Up at first light, Dave and I packed up camp, showered and fired up our magnificent SYM’s. A short hop to Nata Lodge for their expensive but extensive super tasty buffet breakfast, before retracing our steps south to the border. The ride to the border was swift, smooth and uneventful. It was mid-afternoon when we pulled in to Kwa Nokeng lodge on the banks of the Limpopo river, having despatched almost 500 K’s on our SYM’s. Sitting on the deck overlooking the river we slowly sipped on a cold one whilst marvelling over the comfort, reliability, brilliant fuel consumption and just general competence of our two SYM scooters. We found that we could average similar speeds to much faster vehicles as they would fly past us then get caught behind the next convoy of cars stuck behind a pedestrian truck. We would SYMply hold our pace and slip past the row of vehicles without even crossing the centre line. It would take the cars many minutes to catch us again, overtake and once again get stuck behind another slow vehicle. Once again we would pass and disappear into the distance. Great fun. The bikes ran better and better the more they piled on the K’s. Cruising at an indicated 120 was effortless with more in reserve for overtaking.

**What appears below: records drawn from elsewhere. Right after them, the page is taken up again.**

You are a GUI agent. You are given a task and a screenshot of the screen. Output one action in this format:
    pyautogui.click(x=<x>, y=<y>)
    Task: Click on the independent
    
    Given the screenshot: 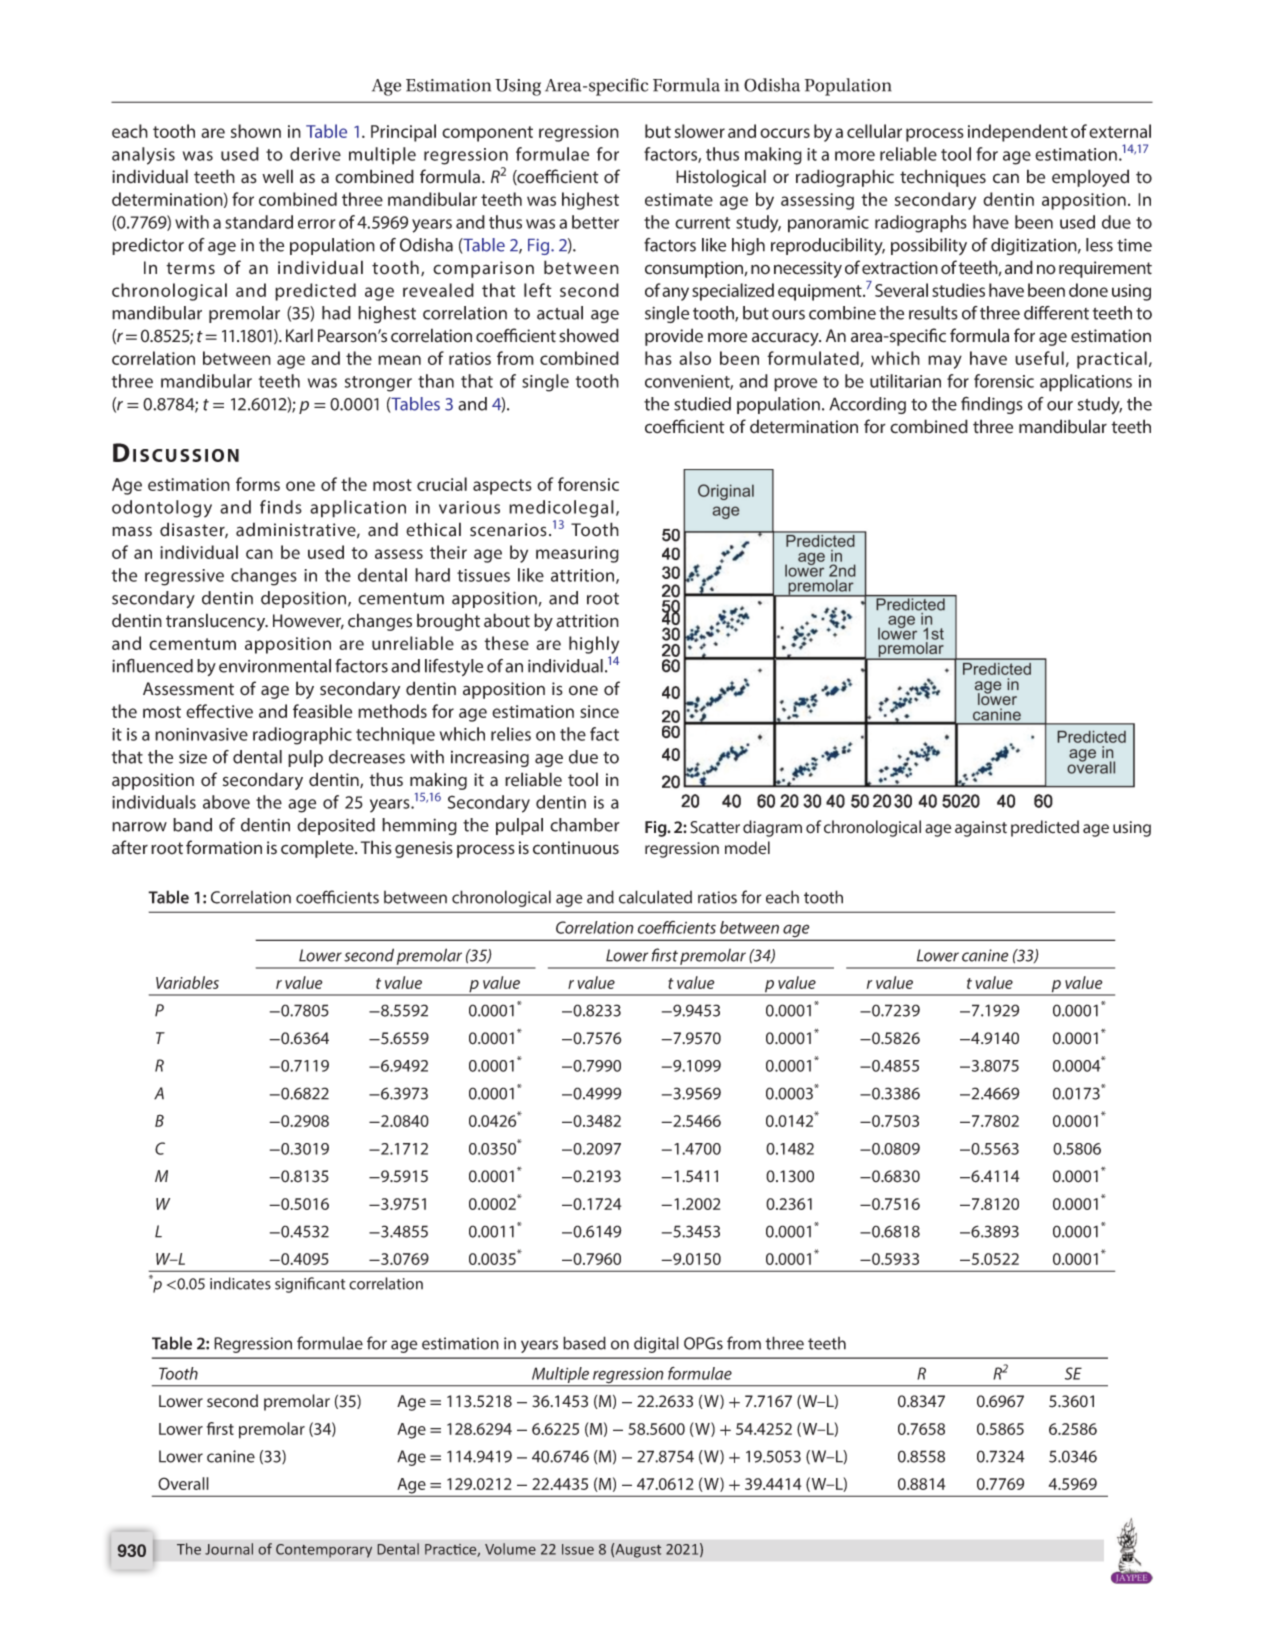 What is the action you would take?
    pyautogui.click(x=1018, y=133)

We slept in a Safari tent so as to get an early start the next morning. We were through the border by just before 6am and had to wait a couple of minutes for the fuel station to open. The border was a nightmare for some as hundreds of ZCC members returned to Botswana from Moria. Luckily we were going the other way so formalities were a doddle. The sun only rose around 6.30 off to our left as we sped towards Lephalale. Over the mountain and down to Vaalwater for breakfast and a most welcome cappuccino. Fed and watered we resumed our journey, joining the chaos of the N1 just after Modimolle. Thank heavens, once again, for the traffic carving SYM’s. The highway was traversed in next to no time despite the bumper to bumper traffic, made worse by the brain-donor traffic police and SAPS, who deemed it necessary to conduct a road-block on Easter weekend on the busiest road in the country. ‘Nuffsaid’!

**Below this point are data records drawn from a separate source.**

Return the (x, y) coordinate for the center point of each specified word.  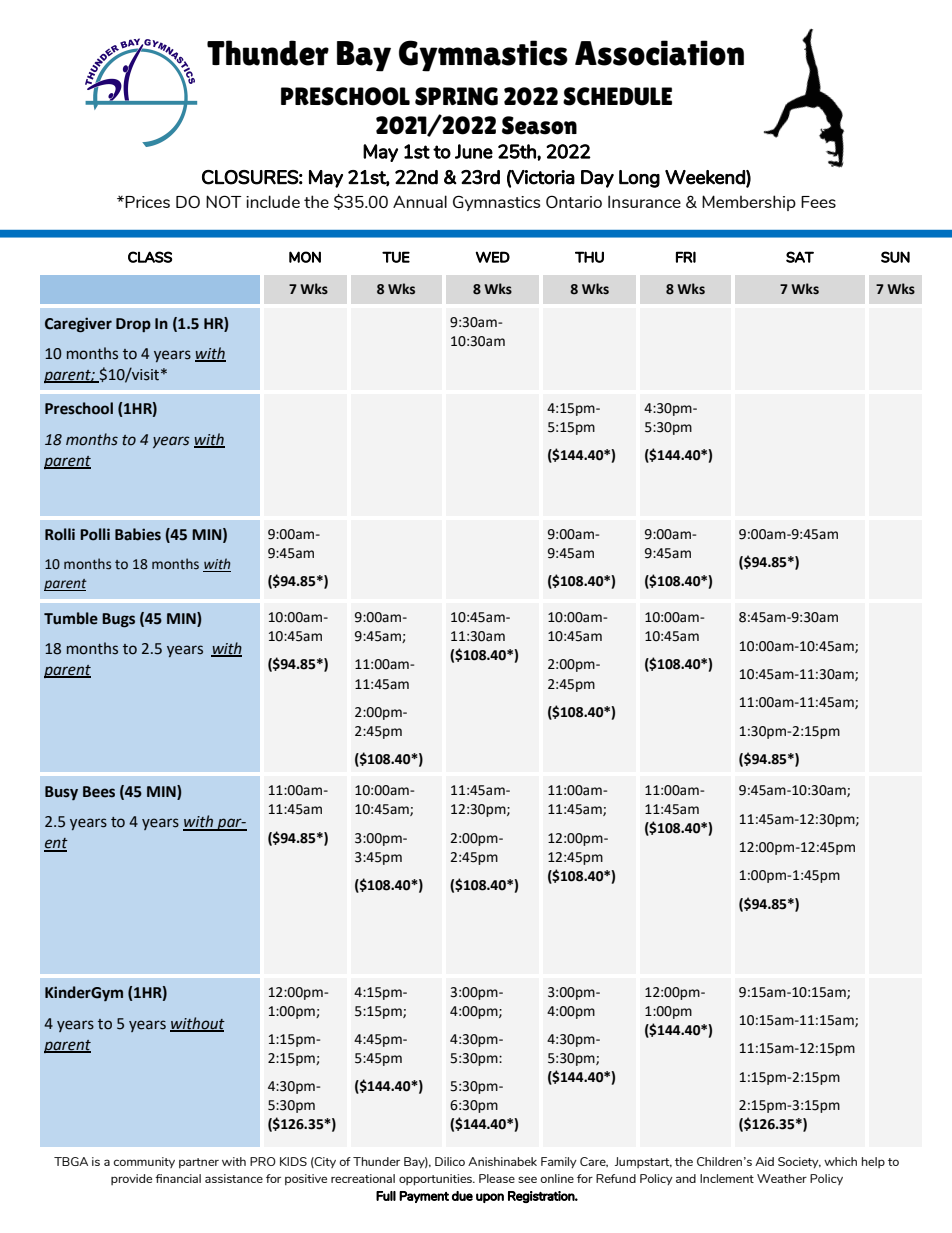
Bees (99, 792)
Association (659, 53)
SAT (800, 257)
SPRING (456, 96)
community (144, 1162)
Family (559, 1162)
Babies (138, 534)
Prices (146, 202)
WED (493, 257)
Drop (133, 325)
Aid (764, 1161)
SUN (895, 257)
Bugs (118, 620)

Approaching the Rigel avenue, off ramp on the N1 from the north, you have a really long, speed sapping hill. To give you some idea, my CRF 250 Honda would struggle to maintain 120 kph up this incline. I decided to give the CITYCOM it’s head up this hill to see how it would fare. Driven by a mere 263cc’s and laden with all my camping kit, that phenomenal little scoot ran to 145 km/h and was still accelerating! Dave on the GTS was not far behind despite me getting the jump on him.
Just shy of 1900 kilometres over everything that Botswana could throw at them, and the two 300 SYM’s performed absolutely flawlessly. Incredible average fuel consumption of over 30 km/L and no oil used. SYM have built two scooters of which they can be justifiably proud. I would jump on either and ride them anywhere. Of the two, I would rate the more sumptuous EVO 300i GTS as the tourer, with the slightly sleeker and marginally perkier CITYCOM as the Sports Tourer. Whatever the adventure, commute or road trip, they are up for it! Question is, are you?

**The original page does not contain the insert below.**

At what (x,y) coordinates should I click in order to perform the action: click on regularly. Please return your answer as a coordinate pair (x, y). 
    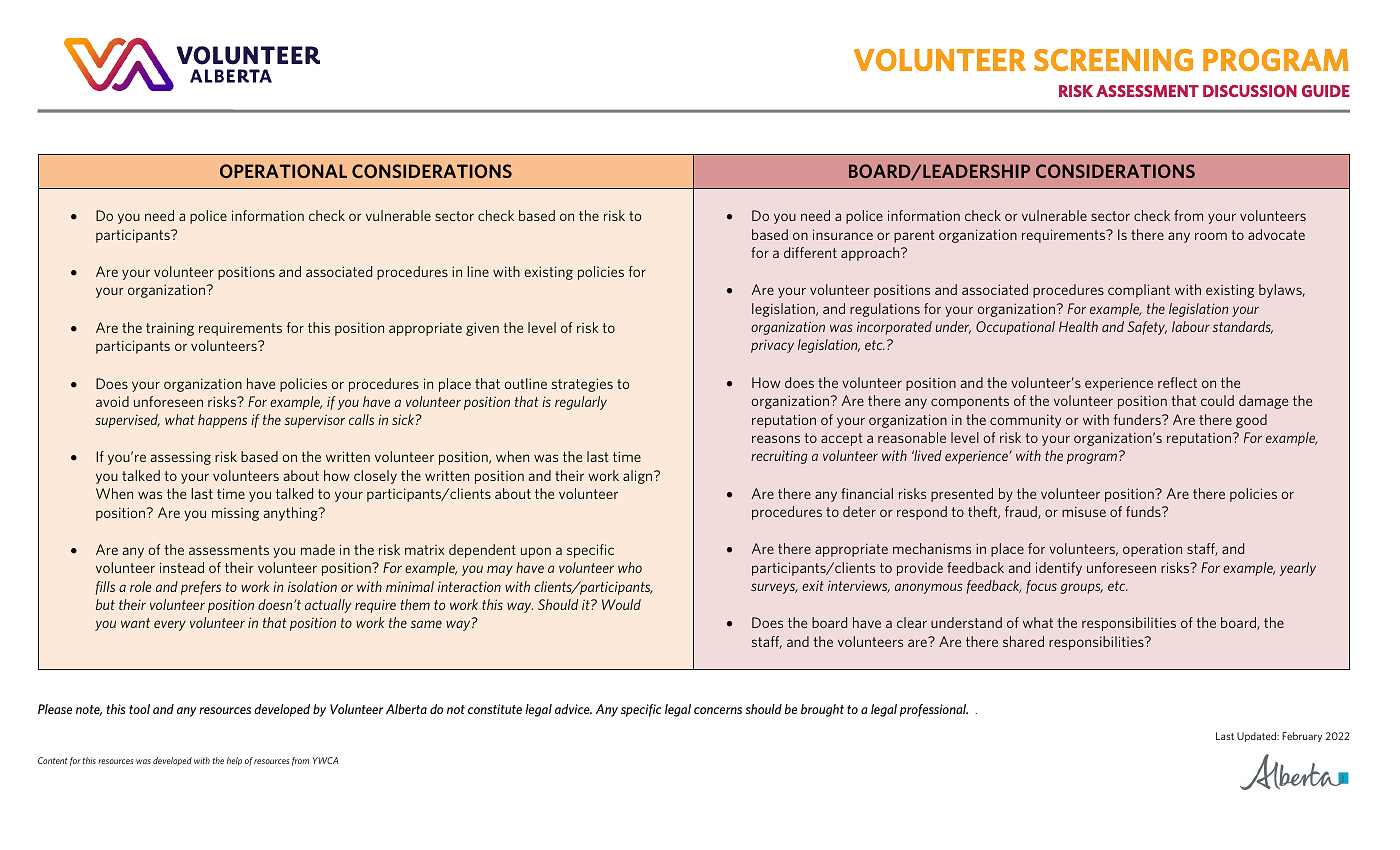
    Looking at the image, I should click on (581, 403).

A huge thanks to Chris and Kibble at KMSA for entrusting us with these great bikes for our Botswana SYMmetry adventure. You clearly knew what these amazing scooters are capable of. As for our two SYM’s, it was a real wrench taking them back to KMSA. I even found myself talking to them when I was giving them a good clean. Talk about bonding with your bike! “Freedom of the City” is a given when you buy a SYM, you just don’t expect to get the “Freedom of the Country” to boot!